→ **WHAT IS EXPECTED**
Reproduce the entries from the very first line through the line containing "click(x=417, y=46)", including both of those lines.

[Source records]
####

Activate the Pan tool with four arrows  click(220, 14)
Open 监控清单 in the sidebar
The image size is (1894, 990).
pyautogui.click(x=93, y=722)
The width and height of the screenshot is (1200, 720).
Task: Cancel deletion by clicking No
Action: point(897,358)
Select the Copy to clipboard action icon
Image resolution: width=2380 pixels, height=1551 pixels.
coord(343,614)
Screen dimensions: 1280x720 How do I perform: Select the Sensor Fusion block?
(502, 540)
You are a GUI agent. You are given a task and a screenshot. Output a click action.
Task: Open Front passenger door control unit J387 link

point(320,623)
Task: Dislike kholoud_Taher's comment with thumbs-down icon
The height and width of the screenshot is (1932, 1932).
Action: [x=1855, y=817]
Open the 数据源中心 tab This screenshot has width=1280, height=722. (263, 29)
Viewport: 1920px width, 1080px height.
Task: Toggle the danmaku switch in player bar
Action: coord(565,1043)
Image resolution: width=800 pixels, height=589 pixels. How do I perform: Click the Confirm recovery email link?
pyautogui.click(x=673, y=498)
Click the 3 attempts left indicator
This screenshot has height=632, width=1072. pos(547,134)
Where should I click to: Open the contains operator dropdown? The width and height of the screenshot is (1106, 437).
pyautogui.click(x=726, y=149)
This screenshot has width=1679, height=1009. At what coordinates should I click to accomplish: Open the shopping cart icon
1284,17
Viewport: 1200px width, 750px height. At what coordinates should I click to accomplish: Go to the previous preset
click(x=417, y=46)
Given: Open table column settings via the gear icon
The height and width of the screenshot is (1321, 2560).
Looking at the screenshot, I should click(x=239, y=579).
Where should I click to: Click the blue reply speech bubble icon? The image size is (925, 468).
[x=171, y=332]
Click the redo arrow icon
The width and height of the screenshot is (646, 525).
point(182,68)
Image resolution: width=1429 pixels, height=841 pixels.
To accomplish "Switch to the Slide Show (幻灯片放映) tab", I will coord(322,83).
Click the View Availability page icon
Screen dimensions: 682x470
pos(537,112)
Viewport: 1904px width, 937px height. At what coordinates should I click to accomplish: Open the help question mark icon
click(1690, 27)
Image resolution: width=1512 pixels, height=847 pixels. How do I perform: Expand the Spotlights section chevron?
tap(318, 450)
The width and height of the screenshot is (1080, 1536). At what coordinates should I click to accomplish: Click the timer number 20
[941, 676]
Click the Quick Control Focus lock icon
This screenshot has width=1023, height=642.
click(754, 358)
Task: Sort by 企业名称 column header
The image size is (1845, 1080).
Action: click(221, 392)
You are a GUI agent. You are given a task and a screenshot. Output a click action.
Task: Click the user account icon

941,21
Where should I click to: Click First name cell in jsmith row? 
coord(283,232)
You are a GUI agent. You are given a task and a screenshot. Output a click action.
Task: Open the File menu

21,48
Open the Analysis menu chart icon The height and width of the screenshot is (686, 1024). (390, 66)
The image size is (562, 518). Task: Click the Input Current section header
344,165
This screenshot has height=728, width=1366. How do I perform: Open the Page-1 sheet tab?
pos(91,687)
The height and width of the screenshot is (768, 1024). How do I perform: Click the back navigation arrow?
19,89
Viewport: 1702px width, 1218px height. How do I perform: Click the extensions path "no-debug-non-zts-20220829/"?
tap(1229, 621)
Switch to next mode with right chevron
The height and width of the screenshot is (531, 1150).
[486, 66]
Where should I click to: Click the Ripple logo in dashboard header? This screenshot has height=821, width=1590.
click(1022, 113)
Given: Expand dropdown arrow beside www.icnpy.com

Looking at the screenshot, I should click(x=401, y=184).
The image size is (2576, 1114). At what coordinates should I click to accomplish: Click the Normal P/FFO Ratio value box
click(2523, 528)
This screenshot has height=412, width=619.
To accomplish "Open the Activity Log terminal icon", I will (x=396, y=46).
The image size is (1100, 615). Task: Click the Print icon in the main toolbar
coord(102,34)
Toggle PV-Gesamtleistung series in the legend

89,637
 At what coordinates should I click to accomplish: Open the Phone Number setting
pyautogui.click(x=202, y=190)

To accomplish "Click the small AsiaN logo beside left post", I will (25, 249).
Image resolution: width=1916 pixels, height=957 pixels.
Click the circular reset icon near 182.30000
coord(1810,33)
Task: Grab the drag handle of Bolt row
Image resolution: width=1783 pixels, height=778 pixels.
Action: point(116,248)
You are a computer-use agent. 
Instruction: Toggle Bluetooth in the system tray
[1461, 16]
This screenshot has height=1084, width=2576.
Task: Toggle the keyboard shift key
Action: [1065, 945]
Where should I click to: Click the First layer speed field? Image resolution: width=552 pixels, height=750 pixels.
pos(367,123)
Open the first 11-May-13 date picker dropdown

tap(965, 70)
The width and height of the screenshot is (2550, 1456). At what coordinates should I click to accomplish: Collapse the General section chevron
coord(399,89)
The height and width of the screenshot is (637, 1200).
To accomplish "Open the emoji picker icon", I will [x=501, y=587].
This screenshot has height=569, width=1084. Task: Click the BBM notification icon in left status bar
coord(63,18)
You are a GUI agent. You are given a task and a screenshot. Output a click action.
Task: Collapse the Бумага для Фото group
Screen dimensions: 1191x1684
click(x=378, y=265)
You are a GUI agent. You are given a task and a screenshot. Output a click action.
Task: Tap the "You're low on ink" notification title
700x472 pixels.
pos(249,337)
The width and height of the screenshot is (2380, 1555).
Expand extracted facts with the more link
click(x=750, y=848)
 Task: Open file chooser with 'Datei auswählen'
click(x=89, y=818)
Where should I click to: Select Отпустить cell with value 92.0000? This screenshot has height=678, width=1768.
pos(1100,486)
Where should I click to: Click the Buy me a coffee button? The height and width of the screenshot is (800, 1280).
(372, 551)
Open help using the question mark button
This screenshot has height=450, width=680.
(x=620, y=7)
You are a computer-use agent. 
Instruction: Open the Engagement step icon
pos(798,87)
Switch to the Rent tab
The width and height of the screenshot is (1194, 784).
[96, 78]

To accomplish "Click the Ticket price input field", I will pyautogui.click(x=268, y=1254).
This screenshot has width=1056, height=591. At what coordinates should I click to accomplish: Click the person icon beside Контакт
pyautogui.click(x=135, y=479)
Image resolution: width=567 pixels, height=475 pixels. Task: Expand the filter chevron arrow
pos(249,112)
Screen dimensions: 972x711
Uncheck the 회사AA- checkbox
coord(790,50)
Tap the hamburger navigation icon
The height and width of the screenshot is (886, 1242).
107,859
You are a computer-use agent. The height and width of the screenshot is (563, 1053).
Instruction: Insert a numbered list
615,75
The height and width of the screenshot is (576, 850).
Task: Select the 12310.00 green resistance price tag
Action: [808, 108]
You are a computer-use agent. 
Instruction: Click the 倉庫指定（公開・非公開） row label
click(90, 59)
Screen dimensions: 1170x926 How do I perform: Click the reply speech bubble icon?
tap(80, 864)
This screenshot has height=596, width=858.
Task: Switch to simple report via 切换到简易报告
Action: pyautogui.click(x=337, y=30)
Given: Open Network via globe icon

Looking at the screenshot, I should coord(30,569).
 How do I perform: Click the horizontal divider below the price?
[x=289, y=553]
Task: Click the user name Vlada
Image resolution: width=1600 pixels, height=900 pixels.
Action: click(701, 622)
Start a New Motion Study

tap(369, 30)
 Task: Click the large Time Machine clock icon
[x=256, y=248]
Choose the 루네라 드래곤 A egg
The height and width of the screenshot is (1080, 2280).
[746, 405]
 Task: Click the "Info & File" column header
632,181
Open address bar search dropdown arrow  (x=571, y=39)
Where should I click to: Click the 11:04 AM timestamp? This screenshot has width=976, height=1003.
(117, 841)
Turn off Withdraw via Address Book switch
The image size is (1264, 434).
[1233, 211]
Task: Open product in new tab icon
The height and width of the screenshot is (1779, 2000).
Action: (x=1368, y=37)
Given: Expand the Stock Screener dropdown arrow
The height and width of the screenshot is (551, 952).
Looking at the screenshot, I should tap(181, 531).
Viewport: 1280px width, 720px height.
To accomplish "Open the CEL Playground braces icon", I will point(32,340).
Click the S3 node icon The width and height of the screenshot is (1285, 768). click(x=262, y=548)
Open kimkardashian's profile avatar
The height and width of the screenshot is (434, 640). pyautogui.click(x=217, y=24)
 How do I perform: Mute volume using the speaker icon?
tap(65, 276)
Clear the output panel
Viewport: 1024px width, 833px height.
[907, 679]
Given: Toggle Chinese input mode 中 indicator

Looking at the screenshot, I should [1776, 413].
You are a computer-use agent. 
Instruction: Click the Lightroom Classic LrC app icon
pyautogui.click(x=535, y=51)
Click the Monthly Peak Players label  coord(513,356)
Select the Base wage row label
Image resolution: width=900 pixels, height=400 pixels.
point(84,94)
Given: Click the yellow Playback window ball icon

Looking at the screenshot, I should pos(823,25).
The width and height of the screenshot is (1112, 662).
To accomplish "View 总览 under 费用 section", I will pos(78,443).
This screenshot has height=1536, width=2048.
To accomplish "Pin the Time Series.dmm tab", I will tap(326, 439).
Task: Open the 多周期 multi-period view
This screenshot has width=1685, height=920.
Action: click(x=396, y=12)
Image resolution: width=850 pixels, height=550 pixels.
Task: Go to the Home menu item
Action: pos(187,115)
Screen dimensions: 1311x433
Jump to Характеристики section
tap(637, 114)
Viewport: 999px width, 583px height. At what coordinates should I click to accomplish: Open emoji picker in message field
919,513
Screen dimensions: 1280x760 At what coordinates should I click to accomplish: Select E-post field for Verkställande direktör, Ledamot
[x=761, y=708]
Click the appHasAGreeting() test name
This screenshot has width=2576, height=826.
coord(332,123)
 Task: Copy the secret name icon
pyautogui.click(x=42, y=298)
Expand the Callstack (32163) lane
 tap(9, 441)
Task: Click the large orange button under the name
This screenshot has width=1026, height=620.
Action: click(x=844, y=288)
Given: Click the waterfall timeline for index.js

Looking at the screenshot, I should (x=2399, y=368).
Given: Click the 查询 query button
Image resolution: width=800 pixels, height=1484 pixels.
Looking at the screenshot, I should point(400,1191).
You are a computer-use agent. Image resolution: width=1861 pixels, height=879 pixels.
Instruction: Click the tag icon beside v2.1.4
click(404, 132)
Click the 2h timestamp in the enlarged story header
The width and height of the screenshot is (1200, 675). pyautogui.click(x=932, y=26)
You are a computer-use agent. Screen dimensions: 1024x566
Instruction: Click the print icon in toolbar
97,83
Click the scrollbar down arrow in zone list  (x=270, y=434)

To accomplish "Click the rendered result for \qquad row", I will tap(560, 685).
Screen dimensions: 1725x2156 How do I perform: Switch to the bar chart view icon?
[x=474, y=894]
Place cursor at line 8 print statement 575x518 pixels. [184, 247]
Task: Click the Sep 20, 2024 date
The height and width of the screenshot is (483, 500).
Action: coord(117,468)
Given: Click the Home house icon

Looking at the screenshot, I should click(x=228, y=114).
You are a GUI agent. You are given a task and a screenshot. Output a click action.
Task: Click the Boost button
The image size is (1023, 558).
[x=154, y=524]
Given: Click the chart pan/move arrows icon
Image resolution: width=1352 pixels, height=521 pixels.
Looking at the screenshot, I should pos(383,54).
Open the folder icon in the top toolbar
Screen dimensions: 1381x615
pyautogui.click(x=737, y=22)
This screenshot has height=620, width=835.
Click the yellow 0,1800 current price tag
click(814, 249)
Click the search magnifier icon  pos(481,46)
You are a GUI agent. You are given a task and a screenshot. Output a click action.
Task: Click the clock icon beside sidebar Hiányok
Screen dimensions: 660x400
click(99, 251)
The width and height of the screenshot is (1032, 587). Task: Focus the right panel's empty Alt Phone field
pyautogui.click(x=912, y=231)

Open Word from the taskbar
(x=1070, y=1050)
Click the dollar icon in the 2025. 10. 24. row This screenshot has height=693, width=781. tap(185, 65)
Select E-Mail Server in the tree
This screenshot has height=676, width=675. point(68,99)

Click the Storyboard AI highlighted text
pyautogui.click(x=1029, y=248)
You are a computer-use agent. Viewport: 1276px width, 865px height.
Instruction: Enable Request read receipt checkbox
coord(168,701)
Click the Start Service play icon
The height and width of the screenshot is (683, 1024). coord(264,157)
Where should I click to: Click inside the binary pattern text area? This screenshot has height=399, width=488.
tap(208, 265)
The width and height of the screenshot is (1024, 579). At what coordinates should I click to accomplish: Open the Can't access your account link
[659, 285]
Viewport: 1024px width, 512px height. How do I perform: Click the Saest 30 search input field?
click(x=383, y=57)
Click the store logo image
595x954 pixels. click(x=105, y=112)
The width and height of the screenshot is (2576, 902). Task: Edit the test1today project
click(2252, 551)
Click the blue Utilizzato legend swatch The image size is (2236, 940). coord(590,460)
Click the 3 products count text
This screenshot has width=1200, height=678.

####

→ **EXERCISE SOLUTION**
Activate the Pan tool with four arrows  click(220, 14)
Open 监控清单 in the sidebar
The image size is (1894, 990).
pyautogui.click(x=93, y=722)
The width and height of the screenshot is (1200, 720).
Task: Cancel deletion by clicking No
Action: point(897,358)
Select the Copy to clipboard action icon
Image resolution: width=2380 pixels, height=1551 pixels.
coord(343,614)
Screen dimensions: 1280x720 How do I perform: Select the Sensor Fusion block?
(502, 540)
You are a GUI agent. You are given a task and a screenshot. Output a click action.
Task: Open Front passenger door control unit J387 link

point(320,623)
Task: Dislike kholoud_Taher's comment with thumbs-down icon
The height and width of the screenshot is (1932, 1932).
Action: [x=1855, y=817]
Open the 数据源中心 tab This screenshot has width=1280, height=722. (263, 29)
Viewport: 1920px width, 1080px height.
Task: Toggle the danmaku switch in player bar
Action: coord(565,1043)
Image resolution: width=800 pixels, height=589 pixels. How do I perform: Click the Confirm recovery email link?
pyautogui.click(x=673, y=498)
Click the 3 attempts left indicator
This screenshot has height=632, width=1072. pos(547,134)
Where should I click to: Open the contains operator dropdown? The width and height of the screenshot is (1106, 437).
pyautogui.click(x=726, y=149)
This screenshot has width=1679, height=1009. At what coordinates should I click to accomplish: Open the shopping cart icon
1284,17
Viewport: 1200px width, 750px height. At what coordinates should I click to accomplish: Go to the previous preset
click(x=417, y=46)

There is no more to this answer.